The Sheriff arrives at reception and your company is served with a Subpoena Duces Tecum (“SDT”). It states that on such and such a date, your Keeper of the Records must appear and produce volumes of emails, documents, and other things all relating to a lawsuit in which your company is not directly involved. You review the request and determine that multiple employees were involved in the transaction. Moreover, the subpoena is overly broad and requests literally thousands of emails and documents that will have to be reviewed and produced. The human and financial capital that your company will need to expend in order to comply is substantial. What do you do?
One of Prince Lobel’s corporate clients recently faced this exact situation and turned to partner Hugh Gorman
for assistance. The first question was “Do we have to comply?” The answer is both yes and no. When a company (or individual) receives a subpoena to produce documents and things, they have 10 days after receipt of a state court subpoena (14 days after receipt of a federal court subpoena), to provide a written objection to the inspection, copying, and production. If the recipient objects to the SDT in a timely fashion, the party who served it is prohibited from obtaining the desired materials without an order of the Court permitting it to do so. It is at this point in the proceedings that counsel are typically able to negotiate to narrow the scope of what must be produced and, if the request is extensive, to obtain appropriate compensation for the costs/efforts needed to comply. In our client’s case, the party that served the SDT was unreasonable and would not agree to narrow its document production requests or to reimburse our client for the cost of assembling, reviewing, and producing the documents. With no agreement in hand, the party filed a motion in the Business Litigation Section of the Suffolk Superior Court, seeking to force our client to comply. Prince Lobel opposed the motion, asking the Court for protection. Prince Lobel argued that the SDT was overbroad and burdensome and that producing the over 200,000 pages of documents requested would take more than 130 man hours and likely cost our client in the $40-$50,000 range. Prince Lobel argued that the Motion to Compel should be denied or, alternatively, that the Court should shift the costs of compliance to the moving party who had served the subpoena. The Superior Court agreed with Prince Lobel and denied the moving party’s motion, stating that: “the cost of compliance would impose undue burden on the non-party as many of the requests are overbroad.” As a result, the SDT was quashed.

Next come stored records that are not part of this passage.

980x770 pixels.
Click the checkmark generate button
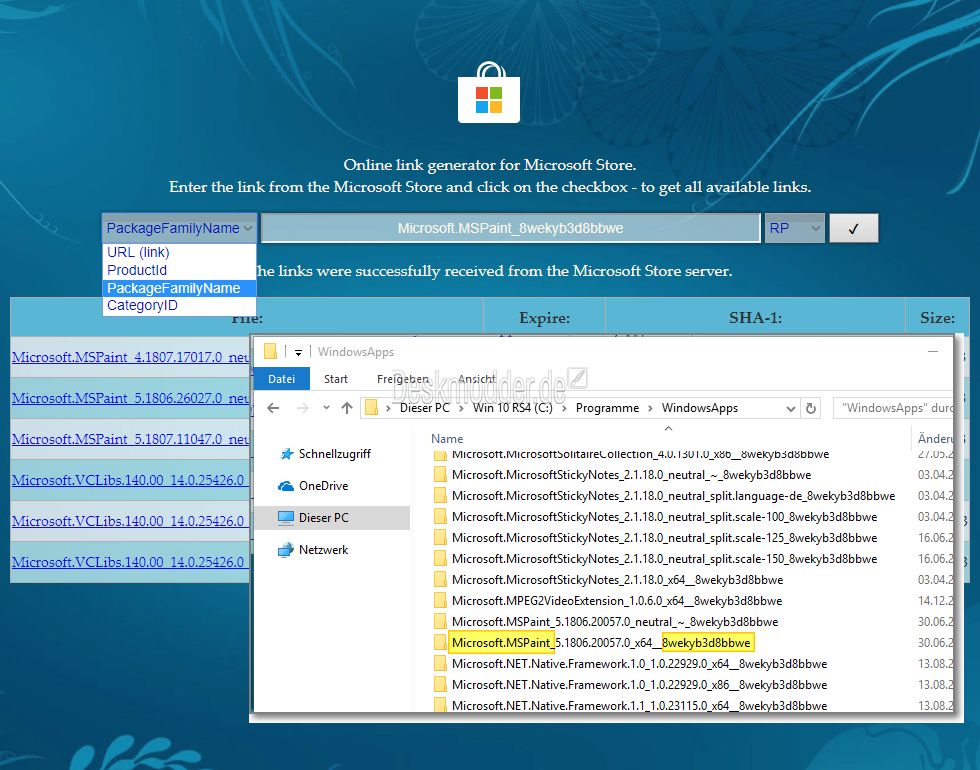tap(853, 228)
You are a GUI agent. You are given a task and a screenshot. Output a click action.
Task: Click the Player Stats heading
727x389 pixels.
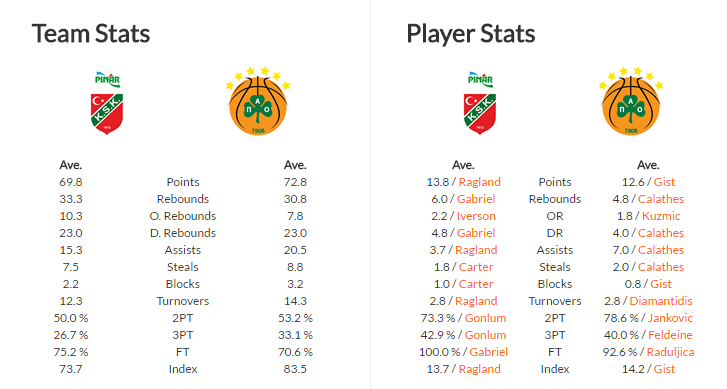[x=471, y=34]

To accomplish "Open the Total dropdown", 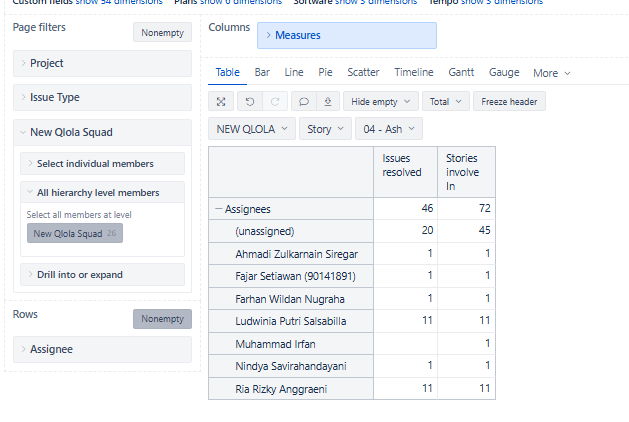I will (444, 102).
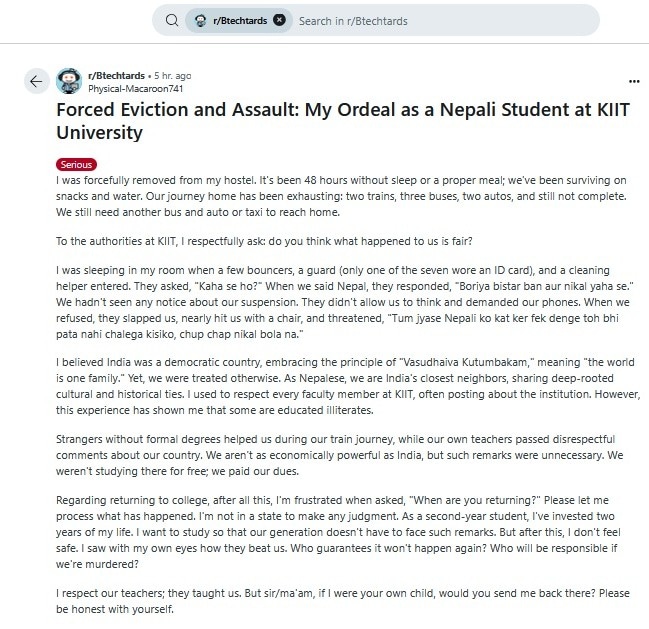Click the red "Serious" post flair
This screenshot has height=629, width=649.
pos(76,164)
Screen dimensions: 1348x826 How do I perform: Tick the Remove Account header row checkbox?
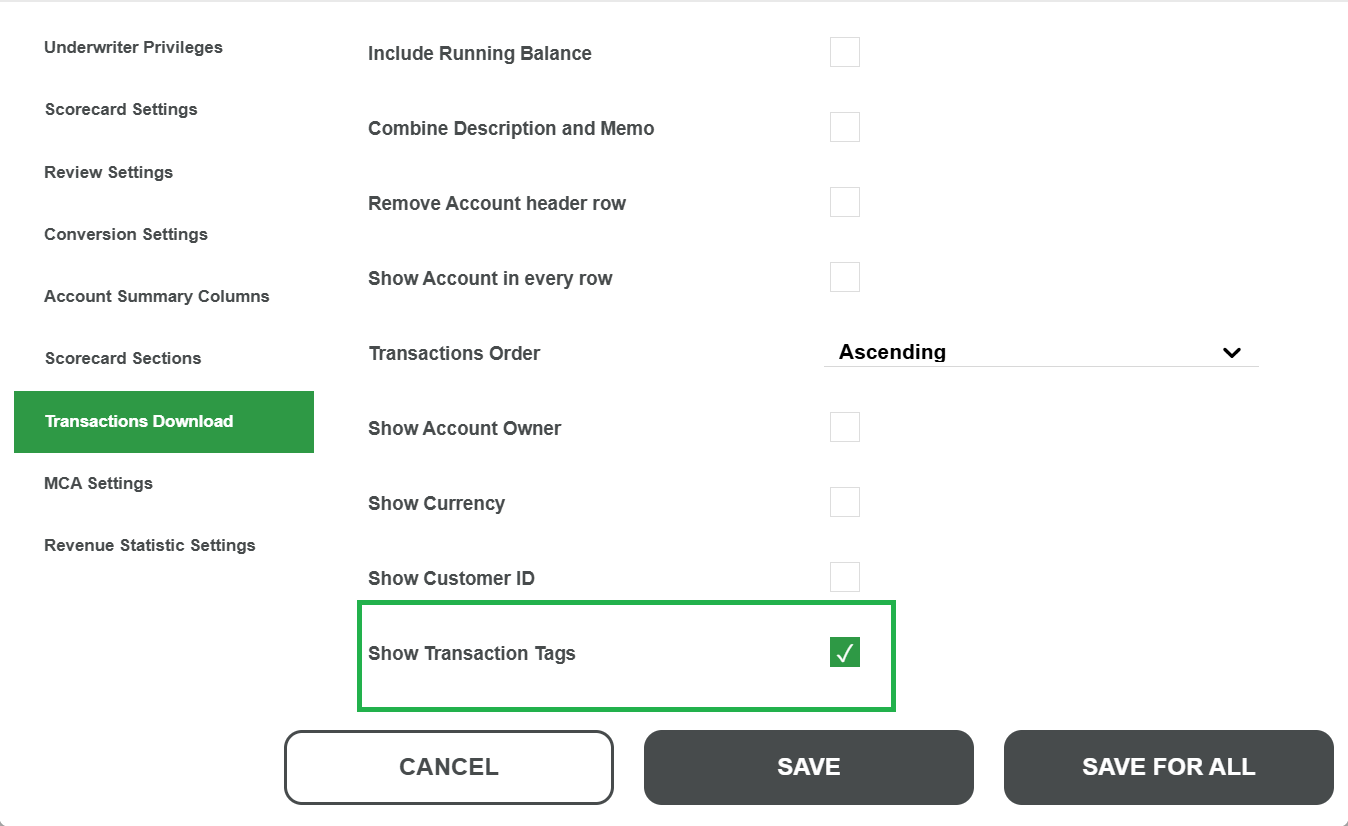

The lesson to be learned is that if you or your company receive a subpoena to produce documents, you should obtain competent counsel on the matter immediately to review its scope, and, if applicable, interpose a timely objection. Counsel may be able to resolve the matter through good-faith negotiations. If not, and if the subpoena is truly burdensome, your attorney can seek an appropriate protective or cost-shifting order in court.